● Task brief
Copy out each line below that contains the string "menu". Treat uppercase and lowercase as different.

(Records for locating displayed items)
---
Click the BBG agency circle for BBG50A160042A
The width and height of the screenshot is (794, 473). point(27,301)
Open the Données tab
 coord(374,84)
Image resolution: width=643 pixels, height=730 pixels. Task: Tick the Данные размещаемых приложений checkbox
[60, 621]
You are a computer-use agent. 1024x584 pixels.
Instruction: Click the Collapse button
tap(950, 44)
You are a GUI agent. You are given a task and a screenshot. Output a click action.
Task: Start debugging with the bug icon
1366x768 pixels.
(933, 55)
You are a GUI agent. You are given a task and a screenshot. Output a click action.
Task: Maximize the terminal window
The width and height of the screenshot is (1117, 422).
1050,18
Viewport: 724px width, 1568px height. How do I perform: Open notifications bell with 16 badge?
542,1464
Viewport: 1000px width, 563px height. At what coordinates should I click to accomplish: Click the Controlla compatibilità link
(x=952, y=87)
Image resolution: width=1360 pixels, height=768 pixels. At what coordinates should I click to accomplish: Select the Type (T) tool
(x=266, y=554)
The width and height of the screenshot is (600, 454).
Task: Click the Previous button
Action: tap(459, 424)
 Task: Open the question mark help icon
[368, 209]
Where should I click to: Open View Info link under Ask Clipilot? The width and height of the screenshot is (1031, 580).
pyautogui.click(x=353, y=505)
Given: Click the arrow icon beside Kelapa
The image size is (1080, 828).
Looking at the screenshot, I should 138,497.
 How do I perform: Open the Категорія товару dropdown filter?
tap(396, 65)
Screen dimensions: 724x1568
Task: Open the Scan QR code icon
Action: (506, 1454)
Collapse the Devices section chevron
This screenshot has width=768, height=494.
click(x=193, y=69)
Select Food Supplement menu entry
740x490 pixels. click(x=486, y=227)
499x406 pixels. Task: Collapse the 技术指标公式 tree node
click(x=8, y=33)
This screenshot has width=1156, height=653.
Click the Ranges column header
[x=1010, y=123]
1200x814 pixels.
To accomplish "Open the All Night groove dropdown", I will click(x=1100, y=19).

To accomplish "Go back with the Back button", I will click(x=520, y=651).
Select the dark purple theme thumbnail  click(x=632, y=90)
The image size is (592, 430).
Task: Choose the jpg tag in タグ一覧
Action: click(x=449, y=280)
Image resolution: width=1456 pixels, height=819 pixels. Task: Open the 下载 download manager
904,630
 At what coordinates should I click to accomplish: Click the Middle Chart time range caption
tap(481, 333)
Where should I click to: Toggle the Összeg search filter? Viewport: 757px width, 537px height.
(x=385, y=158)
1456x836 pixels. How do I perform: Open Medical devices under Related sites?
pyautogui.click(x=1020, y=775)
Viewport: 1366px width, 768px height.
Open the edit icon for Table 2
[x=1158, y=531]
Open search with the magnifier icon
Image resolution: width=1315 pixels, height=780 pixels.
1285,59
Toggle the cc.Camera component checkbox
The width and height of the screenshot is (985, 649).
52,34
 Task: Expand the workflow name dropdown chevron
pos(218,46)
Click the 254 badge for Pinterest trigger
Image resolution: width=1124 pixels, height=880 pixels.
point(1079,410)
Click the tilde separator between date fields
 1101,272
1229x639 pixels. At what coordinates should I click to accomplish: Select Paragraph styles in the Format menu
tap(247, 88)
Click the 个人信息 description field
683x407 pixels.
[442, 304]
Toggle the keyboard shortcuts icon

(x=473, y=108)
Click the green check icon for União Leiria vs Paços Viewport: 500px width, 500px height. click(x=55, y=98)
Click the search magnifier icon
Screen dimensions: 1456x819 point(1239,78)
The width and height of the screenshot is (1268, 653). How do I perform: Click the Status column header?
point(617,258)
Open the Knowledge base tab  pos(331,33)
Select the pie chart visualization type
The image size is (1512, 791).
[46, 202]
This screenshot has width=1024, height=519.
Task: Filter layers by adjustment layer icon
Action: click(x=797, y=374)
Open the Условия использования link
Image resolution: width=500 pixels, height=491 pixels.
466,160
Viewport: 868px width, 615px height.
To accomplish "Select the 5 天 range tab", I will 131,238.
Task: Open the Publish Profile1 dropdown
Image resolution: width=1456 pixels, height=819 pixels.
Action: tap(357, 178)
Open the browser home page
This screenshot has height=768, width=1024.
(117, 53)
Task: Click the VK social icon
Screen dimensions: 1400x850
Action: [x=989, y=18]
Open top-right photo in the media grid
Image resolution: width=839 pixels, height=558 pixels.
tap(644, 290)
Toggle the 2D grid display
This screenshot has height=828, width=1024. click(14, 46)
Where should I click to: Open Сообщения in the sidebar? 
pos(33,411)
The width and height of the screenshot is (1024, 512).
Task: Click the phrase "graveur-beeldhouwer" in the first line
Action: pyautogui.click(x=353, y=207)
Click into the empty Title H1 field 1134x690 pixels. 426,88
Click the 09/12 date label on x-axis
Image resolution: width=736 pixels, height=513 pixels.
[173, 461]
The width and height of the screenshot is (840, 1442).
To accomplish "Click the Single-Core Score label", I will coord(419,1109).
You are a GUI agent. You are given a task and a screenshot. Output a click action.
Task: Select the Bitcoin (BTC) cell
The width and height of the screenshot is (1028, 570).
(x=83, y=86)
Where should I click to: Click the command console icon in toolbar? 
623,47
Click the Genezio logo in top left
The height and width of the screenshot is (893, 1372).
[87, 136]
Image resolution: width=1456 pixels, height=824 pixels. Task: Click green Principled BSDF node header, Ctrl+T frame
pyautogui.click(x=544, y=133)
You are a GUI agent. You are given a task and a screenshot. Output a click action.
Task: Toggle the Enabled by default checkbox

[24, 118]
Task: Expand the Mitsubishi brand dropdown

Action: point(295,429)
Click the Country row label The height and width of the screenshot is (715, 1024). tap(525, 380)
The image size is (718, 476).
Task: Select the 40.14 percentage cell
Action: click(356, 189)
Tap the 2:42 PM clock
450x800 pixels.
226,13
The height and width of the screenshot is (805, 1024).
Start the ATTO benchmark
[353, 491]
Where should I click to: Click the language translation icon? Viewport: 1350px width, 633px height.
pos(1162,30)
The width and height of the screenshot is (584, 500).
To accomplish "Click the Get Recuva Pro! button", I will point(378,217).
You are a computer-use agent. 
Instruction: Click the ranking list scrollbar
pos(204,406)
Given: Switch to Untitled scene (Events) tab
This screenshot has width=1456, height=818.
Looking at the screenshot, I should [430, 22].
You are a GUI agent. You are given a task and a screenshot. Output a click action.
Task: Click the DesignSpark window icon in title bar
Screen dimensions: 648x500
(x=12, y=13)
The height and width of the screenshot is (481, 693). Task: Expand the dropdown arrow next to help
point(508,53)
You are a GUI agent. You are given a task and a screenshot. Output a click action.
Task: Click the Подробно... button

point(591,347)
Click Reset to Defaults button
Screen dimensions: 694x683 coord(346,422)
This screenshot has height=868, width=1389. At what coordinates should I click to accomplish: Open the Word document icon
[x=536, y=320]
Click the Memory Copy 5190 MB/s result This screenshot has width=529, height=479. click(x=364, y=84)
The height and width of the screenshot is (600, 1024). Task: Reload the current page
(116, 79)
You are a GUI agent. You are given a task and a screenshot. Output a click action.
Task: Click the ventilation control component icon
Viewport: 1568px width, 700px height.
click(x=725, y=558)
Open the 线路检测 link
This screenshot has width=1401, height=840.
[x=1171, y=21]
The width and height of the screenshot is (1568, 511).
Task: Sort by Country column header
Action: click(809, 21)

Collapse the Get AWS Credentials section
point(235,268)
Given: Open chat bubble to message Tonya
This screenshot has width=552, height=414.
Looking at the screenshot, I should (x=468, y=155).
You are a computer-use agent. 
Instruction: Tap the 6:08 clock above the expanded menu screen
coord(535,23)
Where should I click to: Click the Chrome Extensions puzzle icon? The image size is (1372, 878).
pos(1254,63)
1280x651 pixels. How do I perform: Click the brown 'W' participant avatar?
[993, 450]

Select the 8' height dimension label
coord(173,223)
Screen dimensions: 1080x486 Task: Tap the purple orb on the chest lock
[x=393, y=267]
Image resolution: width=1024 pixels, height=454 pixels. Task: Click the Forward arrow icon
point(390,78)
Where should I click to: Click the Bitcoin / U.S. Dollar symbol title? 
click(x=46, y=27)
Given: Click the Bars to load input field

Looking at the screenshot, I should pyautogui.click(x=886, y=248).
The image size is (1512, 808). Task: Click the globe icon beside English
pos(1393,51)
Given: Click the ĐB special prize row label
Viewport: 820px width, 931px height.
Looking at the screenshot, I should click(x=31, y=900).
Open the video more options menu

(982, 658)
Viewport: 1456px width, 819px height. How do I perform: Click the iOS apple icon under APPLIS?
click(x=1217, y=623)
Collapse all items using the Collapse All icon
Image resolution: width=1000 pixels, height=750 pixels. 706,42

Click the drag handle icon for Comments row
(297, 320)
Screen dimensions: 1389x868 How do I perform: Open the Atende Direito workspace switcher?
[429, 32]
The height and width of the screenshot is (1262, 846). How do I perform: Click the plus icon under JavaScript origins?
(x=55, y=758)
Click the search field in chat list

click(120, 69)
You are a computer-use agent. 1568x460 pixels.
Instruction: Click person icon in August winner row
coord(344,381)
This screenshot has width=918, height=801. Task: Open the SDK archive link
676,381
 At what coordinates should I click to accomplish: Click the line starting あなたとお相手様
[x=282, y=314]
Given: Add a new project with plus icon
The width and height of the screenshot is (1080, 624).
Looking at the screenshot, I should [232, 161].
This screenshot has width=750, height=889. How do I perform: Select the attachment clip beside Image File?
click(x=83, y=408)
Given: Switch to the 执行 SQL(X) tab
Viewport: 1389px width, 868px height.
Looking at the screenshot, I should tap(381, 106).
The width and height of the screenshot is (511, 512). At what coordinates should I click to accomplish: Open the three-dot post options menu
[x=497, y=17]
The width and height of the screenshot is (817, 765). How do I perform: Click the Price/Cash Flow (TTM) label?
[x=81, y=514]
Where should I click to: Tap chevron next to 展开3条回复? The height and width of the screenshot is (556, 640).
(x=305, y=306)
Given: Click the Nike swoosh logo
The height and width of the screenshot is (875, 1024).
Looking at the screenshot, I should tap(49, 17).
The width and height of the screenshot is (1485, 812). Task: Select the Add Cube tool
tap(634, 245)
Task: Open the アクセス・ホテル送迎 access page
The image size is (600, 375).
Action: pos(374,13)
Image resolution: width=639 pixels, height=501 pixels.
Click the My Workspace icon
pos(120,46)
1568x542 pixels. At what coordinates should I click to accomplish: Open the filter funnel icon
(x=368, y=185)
---
● Solution for this problem
Select Food Supplement menu entry
1229x639 pixels. At what coordinates should I click to accomplish: Select Paragraph styles in the Format menu
Instruction: Tap the 6:08 clock above the expanded menu screen
Open the video more options menu
The width and height of the screenshot is (511, 512). At what coordinates should I click to accomplish: Open the three-dot post options menu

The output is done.